— begin EXCERPT —

José Berrondo

Personal information
- Full name: José Berrondo Silva
- Date of birth: 26 October 1890
- Place of birth: Bilbao, Biscay, Spain
- Date of death: 21 August 1936 (aged 45)
- Place of death: Canet d'en Berenguer, Valencian Community, Spain
- Position: Defender

Senior career*
- Years: Team / Apps / (Gls)
- 1911–1912: Hispania FC
- 1912–1913: FC Barcelona
- 1913–1914: Espanyol
- Sarrià SC
- 1919–1923: Valencia CF
- 1924–1925: Sporting de Sagunto

= José Berrondo =

Spanish footballer (1890–1936)

José Berrondo Silva (26 October 1890 – 21 August 1936) was a Spanish footballer who played as a defender for FC Barcelona and Espanyol. He was also a referee and a Basque pelota player.

==Biography==
José Berrondo was born in Bilbao, but it was in Valencian Community where he began to play football, joining his hometown club Hispania FC during the 1911–12 season, before signing for FC Barcelona in the following season. In his only season at Barcelona (1912–13), Berrondo won the Copa del Rey and the Pyrenees Cup. Barça needed three games to beat Real Sociedad in the Copa del Rey final, and he only featured in the second game as a substitute to the injured José Irízar, helping his side keep a clean-sheet in a goalless draw. He also played in the Pyrenees Cup final, this time as a starter, netting an own goal in a 7–2 victory over Cométe et Simot.

— end EXCERPT —

PROBLEMS AND TASKS:
1 > Answer these questions from the José Berrondo article:
(a) Where did Berrondo die?
(b) Which team did he play for from 1919 to 1923?
(c) Which club did Barcelona beat in the 1912–13 Copa del Rey final?
2 > Carry on with the José Berrondo article, picking up right after its last sentence.
The lines that come after this text aren't needed for anything asked here.

— begin DATA ROWS —

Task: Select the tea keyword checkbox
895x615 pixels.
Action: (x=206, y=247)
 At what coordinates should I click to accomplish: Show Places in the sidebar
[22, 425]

— end DATA ROWS —

FINAL ANSWERS:
1 >
(a) Canet d'en Berenguer, Valencian Community, Spain
(b) Valencia CF
(c) Real Sociedad

2 >
Berrondo then moved to Espanyol and ended his career at the end of the 1913–14 season. He immediately began refereeing matches, and although he played briefly for Sarrià SC during this period, he also became a Basque ball player, a sport in which he also succeeded.

Five years later, in 1919, the 29-year-old José Berrondo reversed his decision to retire and returned to Valencia to join Valencia CF's reserve team, making his debut with the first team on 14 May 1920 against FC Cartagena. His role in the first team was limited to just some friendly matches and in the Levante Regional Championship, featuring alongside the likes of Eduardo Cubells and Arturo Montesinos, and winning the Regional title in 1923. He also had a brief spell with Sporting de Sagunto (1924–25) with whom he retired permanently. He went on to become the honorary president of Sporting de Sagunto.

==Death==
During the Spanish Civil War, he was shot dead at the gates of the Canet de Berenguer cemetery on 21 August 1936, at the age of 45.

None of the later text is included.